Éclairage public et extinction nocturne. Est-ce réalisé à tort ou à raison ? Étude de l’impact des coûts : énergie, rénovation, gradation.
31 janvier 2023

 

Comme toute profession, l’éclairage voit passer des courants de mode. La dernière est-elle pourtant la bonne tendance ? La massification de l’extinction nocturne ne nous conduit-elle pas à repousser aux calendes grecques les projets de rénovation en LED ? Ne serions-nous pas en train de nous priver d’éclairage public pour finalement payer plus cher ?

Cet article propose une étude objective et réaliste de l’impact de la mise en place d’une coupure nocturne de l’éclairage public tout en l’associant avec une rénovation par un éclairage à LED. Le tout dans un contexte d’inflation des coûts énergétiques. Nous prendrons tout de même le soin de bien expliquer les composantes et spécificités des coûts de l’énergie en éclairage public.

Norme NF EN 13201 en éclairage public

NF EN 13201-1

NF EN 13201-2

NF EN 13201-3

NF EN 13201-4

NF EN 13201-5

1 : sélection des classes d’éclairage (Fascicule de documentation)

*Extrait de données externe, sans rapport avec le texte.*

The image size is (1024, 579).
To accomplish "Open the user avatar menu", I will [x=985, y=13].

2 : exigences de performance

3 : calcul des performances

4 : méthodes de mesure des performances photométriques

5 : indicateurs de performance énergétique

Évolution rapide du prix de l’énergie sur les marchés financiers

En plein contexte d’inflation des coûts de l’énergie, l’éclairage, notamment public, a été visé. L’éclairage, ça se voit ! Et il est vrai qu’au fur et à mesure de l’avancée de la nuit, le coût par « usager » devient de plus en plus élevé. Il s’agit, sous-entendu, d’un conducteur ou d’un piéton. Le réflexe naturel est de couper les installations d’éclairage public. Les détracteurs ont alors la parade : la gradation des installations, les faire varier en fonction du besoin.

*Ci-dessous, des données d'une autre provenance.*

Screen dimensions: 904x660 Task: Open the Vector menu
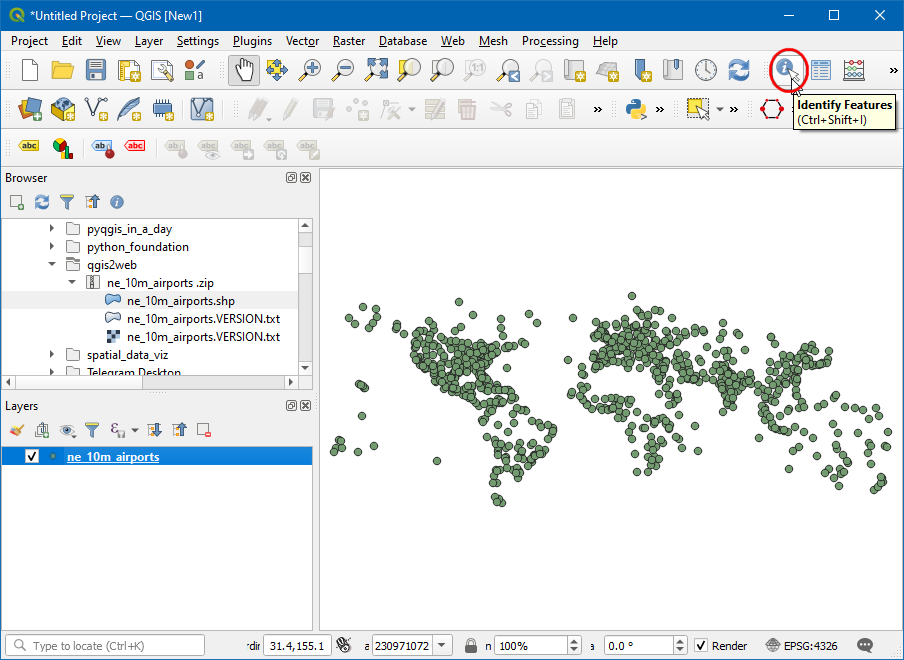coord(302,41)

À partir de l’automne, une massification des extinctions nocturnes s’est amplifiée. Dans les entreprises du secteur, elle s’est traduite par des demandes de devis pour réaliser des coupures nocturnes. Cette installation soudaine a presque toujours un coût :

  • fourniture et pose du matériel (souvent une horloge),
  • réglage d’une horloge existante ou d’un autre système,
  • mise en place des panneaux d’affichage,
  • autres démarches réglementaires.
Évolution du prix de l’énergie sur le marché de gros – de janvier 2020 à janvier 2023, prix de l’électricité © Epex Spot France

Le pic de fin août 2022 est d’environ 743 €/MWh. Un mégawattheure (MWh) équivaut à 1 000 kWh.

Extinction d’une armoire de commande en éclairage public, étude des coûts

L’étude proposée ci-après est basée sur une installation réelle comme il en existe encore tant.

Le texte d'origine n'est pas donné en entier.